Switching transient in current transformer

[cnh1995]

If a purely inductive circuit is excited with an AC source, a transient occurs before reaching the steady state 90 ^ophase shift i.e. the current takes some time to shift the phase depending on the switching instant. Is there any such transient in CT?? Suppose the primary circuit is initially off and I mounted a CT on the line.

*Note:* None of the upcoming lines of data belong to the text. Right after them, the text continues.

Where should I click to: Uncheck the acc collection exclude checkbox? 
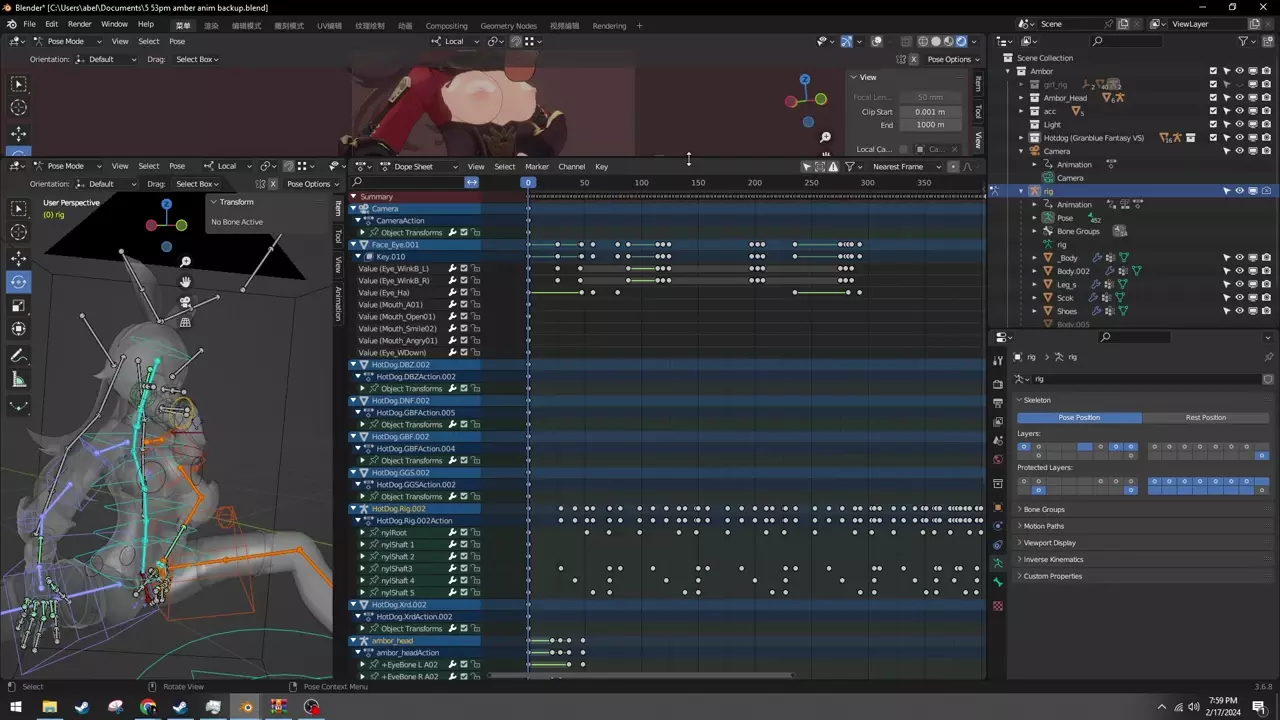pos(1213,111)
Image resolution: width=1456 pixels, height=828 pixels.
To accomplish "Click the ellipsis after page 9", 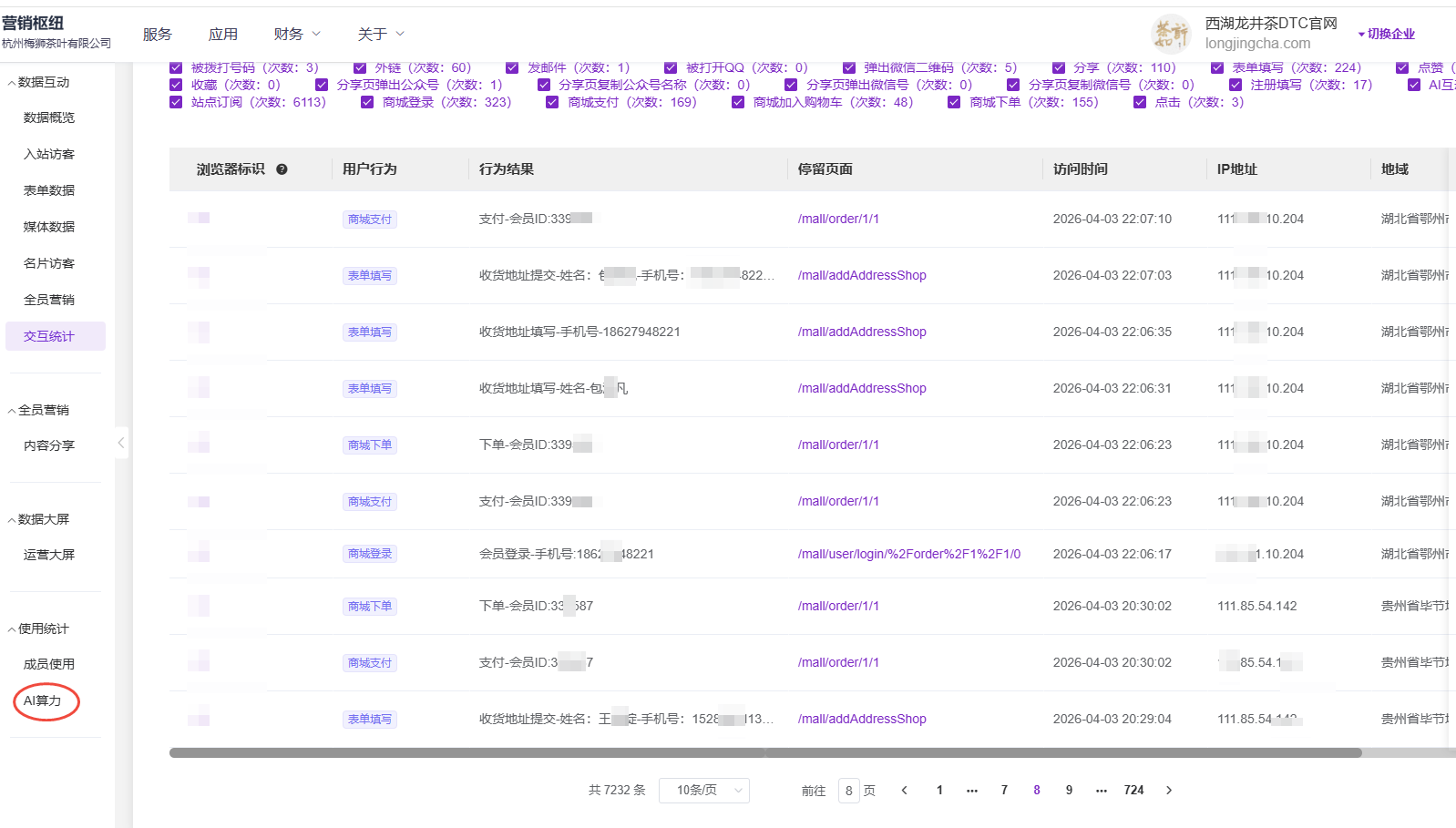I will 1101,791.
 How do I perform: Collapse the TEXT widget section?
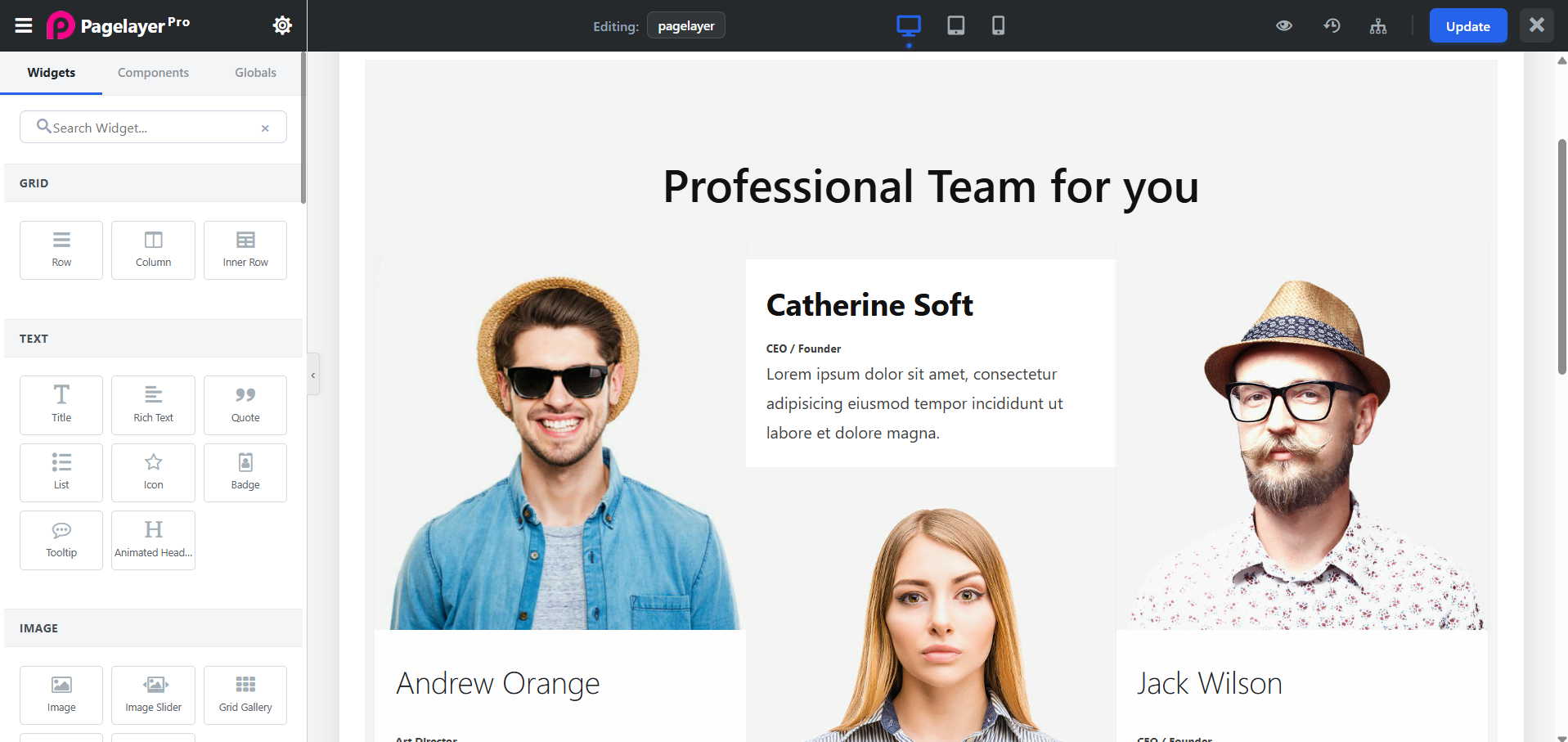tap(153, 339)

Then if I switched on the power supply, what will be the nature of this transient waveform of secondary current?? How does the primary current come to know how much of it should be the magnetizing current?? Or am I getting it wrong at all?? Thanks in advance..

 

[Hesch]

If a purely inductive circuit is excited with an AC source, a transient occurs before reaching the steady state 90 ophase shift i.e. the current takes some time to shift the phase depending on the switching instant.

That's right. If you switch on power at θ = ±90°, there will be no transient ( contrary to θ = 0° ).

Is there any such transient in CT??

The CT must be loaded by some resistance (ohmic shunt). So the impedance, seen into the primary side of the CT, will also be ohmic. Thus there will not be a transient of importance, and you will see a phase shift ≈180° between primary and secondary currents (so that the flux in the CT-core ≈ 0).

 

[cnh1995]

That's right. If you switch on power at θ = ±90°, there will be no transient ( contrary to θ = 0° ).
The CT must be loaded by some resistance (ohmic shunt). So the impedance, seen into the primary side of the CT, will also be ohmic. Thus there will not be a transient of importance, and you will see a phase shift ≈180° between primary and secondary currents (so that the flux in the CT-core ≈ 0).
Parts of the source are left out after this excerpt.